CGT et FO organisent ensemble jeudi une journée de mobilisation contre les réformes "libérales" du gouvernement, une première depuis le début du quinquennat, mais la contestation contre les ordonnances, déjà entrées en vigueur, s'est désormais déplacée sur le terrain judiciaire.
La SNCF anticipe seulement de légères perturbations sur les réseaux TER et Intercités, la RATP une journée "normale". Dans le ciel, "quelques perturbations sont à prévoir", selon l'Aviation civile.
Le mot d'ordre de cette journée de grèves et de manifestations, également à l'appel de Solidaires, de la FSU et d'organisations de jeunesse (Unef, UNL, Fidl), est large, visant les salariés du privé et du public.
Mais la division syndicale reste de mise. Si la CFDT et la CFE-CGC critiquent les ordonnances et les mesures d'économies dans la fonction publique, elles n'ont pas rejoint l'appel, malgré les demandes insistantes d'une partie des militants.
Le numéro un de la CFDT, Laurent Berger, s'y refuse car manifester donnerait au gouvernement "des arguments" pour ranger les syndicats "sur l'étagère du vieux monde".
Il préfère se focaliser sur les concertations du nouveau volet des réformes sociales (apprentissage, formation professionnelle, assurance chômage).
"Pour notre part, nous sommes convaincus que les grèves et les manifestations restent, en France comme partout dans le monde, efficaces", répond Philippe Martinez, numéro un de la CGT, qui en sera à sa quatrième journée de mobilisation contre les ordonnances.
La CGT salue comme une "bonne nouvelle" le ralliement de FO jeudi, mais il ne s'agit que d'une union ponctuelle, qui n'a rien à voir avec l'entente de 2016 contre la loi travail.

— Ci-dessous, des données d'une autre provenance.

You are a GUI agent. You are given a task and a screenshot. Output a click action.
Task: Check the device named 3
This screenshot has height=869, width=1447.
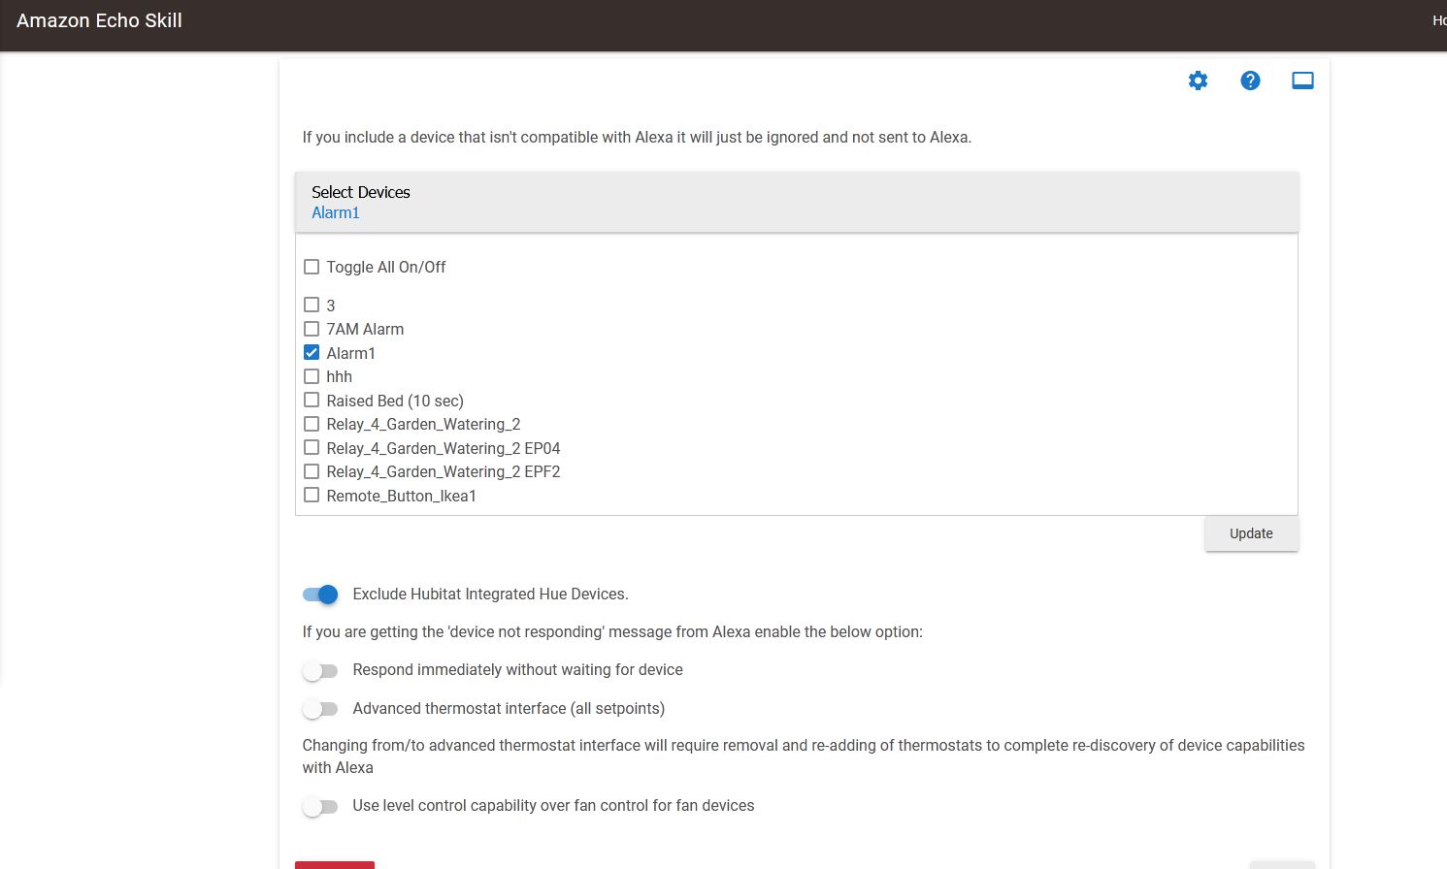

Philippe Martinez et Jean-Claude Mailly (FO) avaient alors organisé ensemble 14 journées de mobilisation.
Avec les ordonnances, les liens entre les deux syndicats se sont distendus et les deux dirigeants ont multiplié les échanges à fleuret moucheté. Jeudi, MM. Martinez et Mailly seront chacun de leur côté, le premier à Paris et le second à Marseille.
Jean-Claude Mailly dit privilégier la concertation, grâce à laquelle "les lignes ont bougé" sur les ordonnances, notamment pour maintenir le rôle des branches.
C'est forcé par sa base que le numéro un de FO a rallié l'appel du 16 novembre, qui sera "une façon de rappeler que nous sommes en désaccord sur certains points, notamment la fusion des instances représentatives du personnel", explique-t-il.
- 'Dangers' -
Pour l'exécutif, la page des ordonnances est tournée, même si le projet de loi de ratification doit encore être débattu à l'Assemblée nationale du 21 au 24 novembre, avant un vote le 28.
La semaine dernière, la ministre du Travail, Muriel Pénicaud, a une fois de plus défendu une réforme qui va "protéger les salariés" et "libérer les capacités d'initiative des entreprises".
Une vision que ne partagent pas les syndicats qui ont, au contraire, alerté les députés des "dangers" de cette réforme.
La possibilité de "négocier" directement avec les employés dans les entreprises de moins de 20 salariés dépourvues d'élus du personnel inquiète particulièrement, les syndicats rappelant le lien de subordination entre l'employé et son employeur.
La CFDT a d'ailleurs déposé lundi un recours devant le conseil d'Etat pour contester cette mesure, qui revient à une "décision unilatérale de l'employeur", selon elle.
La CGT aussi a déjà saisi cette juridiction sur trois ordonnances relatives, entre autres, à la négociation collective, à la fusion des instances et à la barémisation des indemnités prud'homales. Cette dernière mesure a été attaquée par plus d'une vingtaine de syndicats CGT.
FO a aussi laissé entendre le mois dernier qu'elle allait former des recours.
En outre, plusieurs organisations lycéennes, étudiantes ou enseignantes (Unef, Snesup-FSU, UNL) ont appelé manifester jeudi pour contester le projet de loi redéfinissant les modalités d'entrée à l'université.
Ce texte, qui doit être présenté la semaine prochaine en conseil des ministres, menace "le libre accès à l'enseignement supérieur", selon elles.
La première mobilisation contre les ordonnances avait réuni dans toute la France le 12 septembre entre 500.000 (selon les syndicats) et 223.000 personnes (police), puis le mouvement s'est nettement essoufflé au cours des deux journées de mobilisation suivantes.